── Data shown ──
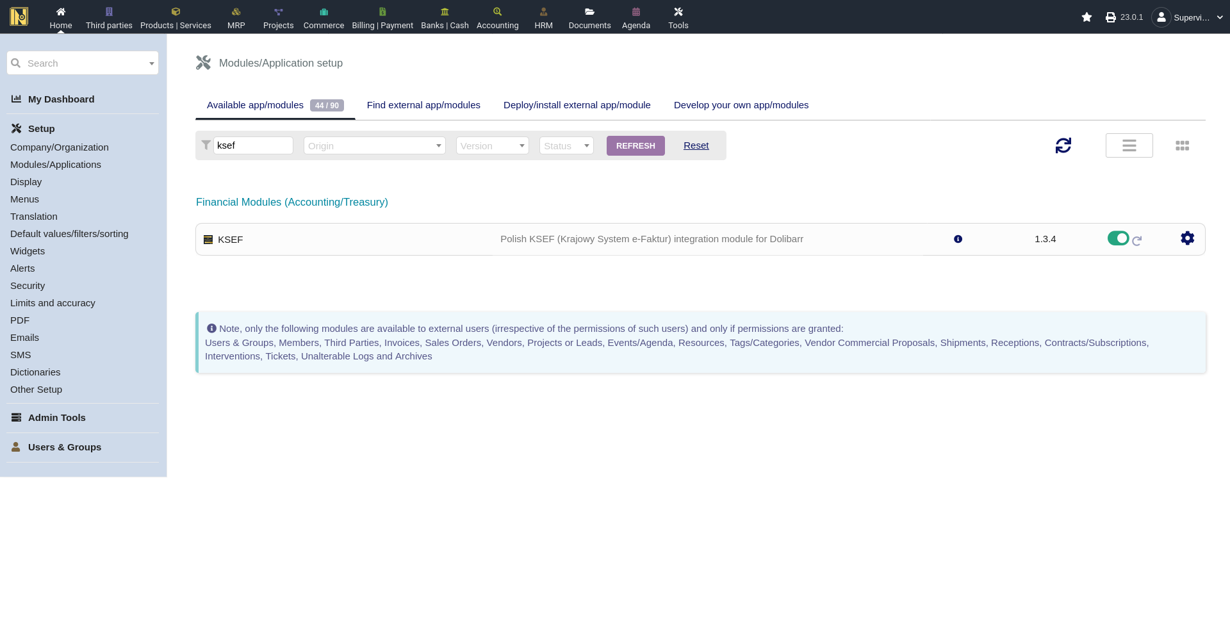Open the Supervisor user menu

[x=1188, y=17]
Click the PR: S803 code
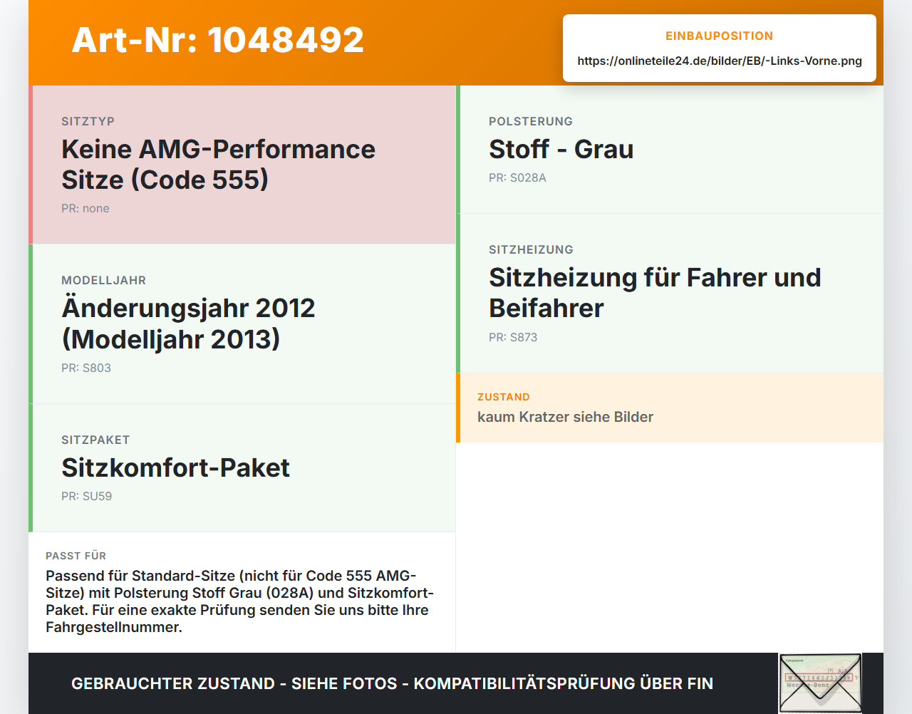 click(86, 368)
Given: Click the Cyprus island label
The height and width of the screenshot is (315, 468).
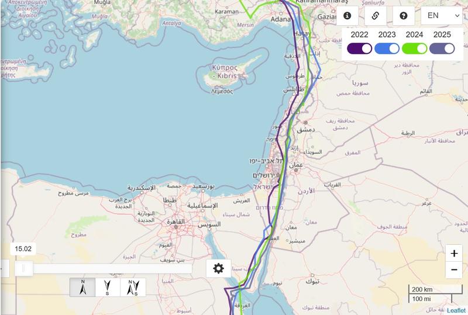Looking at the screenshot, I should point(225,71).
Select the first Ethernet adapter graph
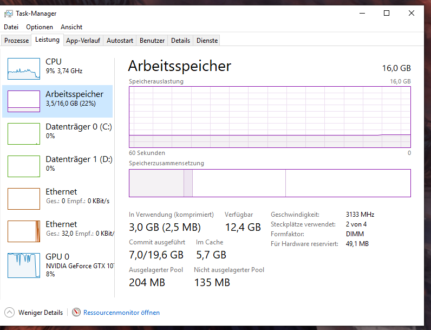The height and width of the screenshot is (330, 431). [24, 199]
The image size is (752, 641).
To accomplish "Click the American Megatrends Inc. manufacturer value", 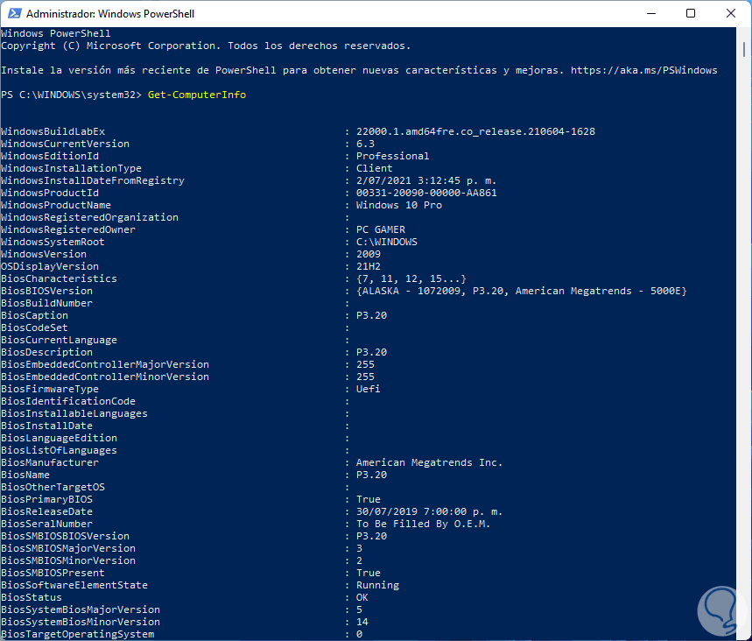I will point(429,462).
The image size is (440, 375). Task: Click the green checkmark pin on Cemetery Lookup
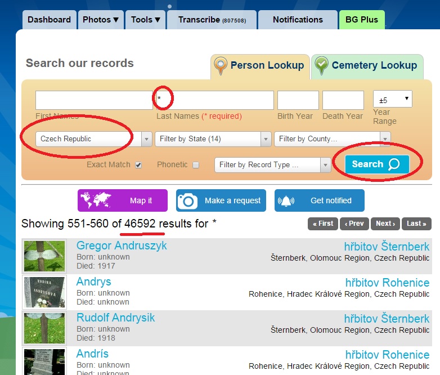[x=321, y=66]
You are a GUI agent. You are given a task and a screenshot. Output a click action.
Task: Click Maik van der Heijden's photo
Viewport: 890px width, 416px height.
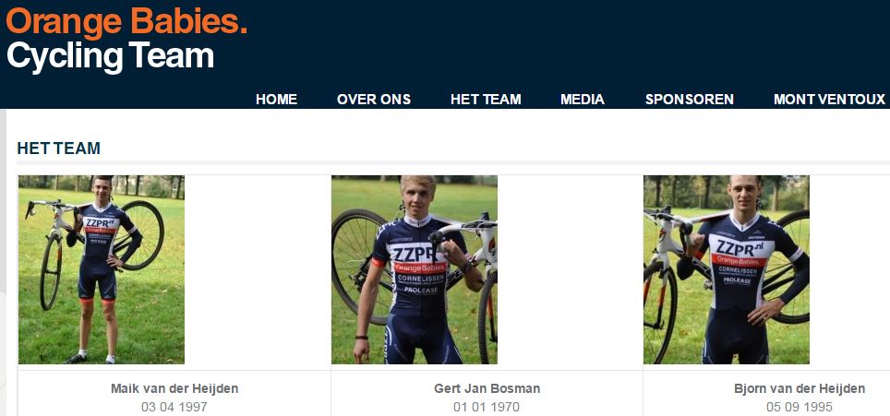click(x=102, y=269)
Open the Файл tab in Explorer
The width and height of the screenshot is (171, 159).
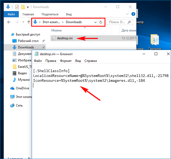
───
» **Work to do**
Copy the lines above, starting at the very first line and ending at the line that contains "The height and width of the screenshot is (330, 431).". Leave the pictures out.

» **Finished answer**
Open the Supervisor user menu

[x=1188, y=17]
Click the PR: S803 code
 click(86, 368)
Given: Click the Cyprus island label
The height and width of the screenshot is (315, 468).
Looking at the screenshot, I should point(225,71).
Select the first Ethernet adapter graph
The height and width of the screenshot is (330, 431). [24, 199]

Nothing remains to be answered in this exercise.